Extended Data Fig. 2: Auditory phenotyping, SNP mapping and whole-genome sequencing of mouse pedigree MPC173, subsequently named cello.

a, Specific expression of Helios can be seen in the nuclei of wild-type P8 OHCs (white arrow), and is maintained in wild-type OHCs at 1 month (white arrows). Scale bars, 50 µm (P8) and 10 μm (1 month). n = 3 biologically independent samples for each time point. b, Auditory brainstem response phenotyping of pedigree MPC173 at 9 months of age identified 17 biologically independent animals with increased hearing thresholds (red triangles) compared to their normal hearing colony mates (black triangles). n = 15 biologically independent animals. c, The mutation mapped to an 8.4-Mb region on chromosome 1 between single nucleotide polymorphism (SNP) rs31869113 and rs13475914 (chr1: 63280183–71629721), containing 66 genes. d, Detection of a non-synonymous mutation in cello. DNA sequencing identified a nucleotide transversion (c.1551C>A) in the Ikzf2 gene at codon 517, thus altering the wild-type sequence CAC, encoding histidine, to the mutant (M) sequence CAA, encoding glutamine.
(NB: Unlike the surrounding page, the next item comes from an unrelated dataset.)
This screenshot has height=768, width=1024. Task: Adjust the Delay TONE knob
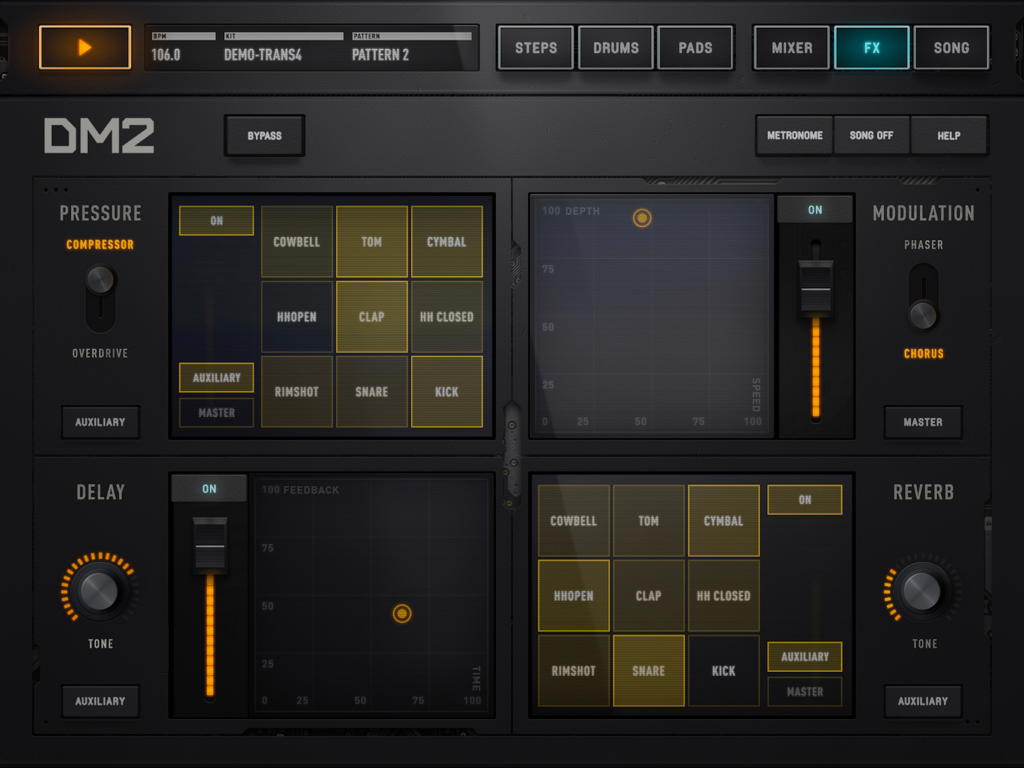click(x=99, y=594)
Electropherograms derived from a cello mutant mouse (Ikzf2^cello/cello) and a wild-type colony mate (Ikzf2^+/+) control showing the sequence surrounding Ikzf2 nucleotide 1551 (indicated by an arrow). e, Helios is expressed in the OHC nuclei of both Ikzf2^+/+ and Ikzf2^cello/cello mice at P8. n = 3 biologically independent samples per genotype. Loss of labelling when the anti-Helios antibody is ‘pre-blocked’ confirms specificity. n = 1 biologically independent sample. Scale bars, 20 µm. DC, Deiters’ cells.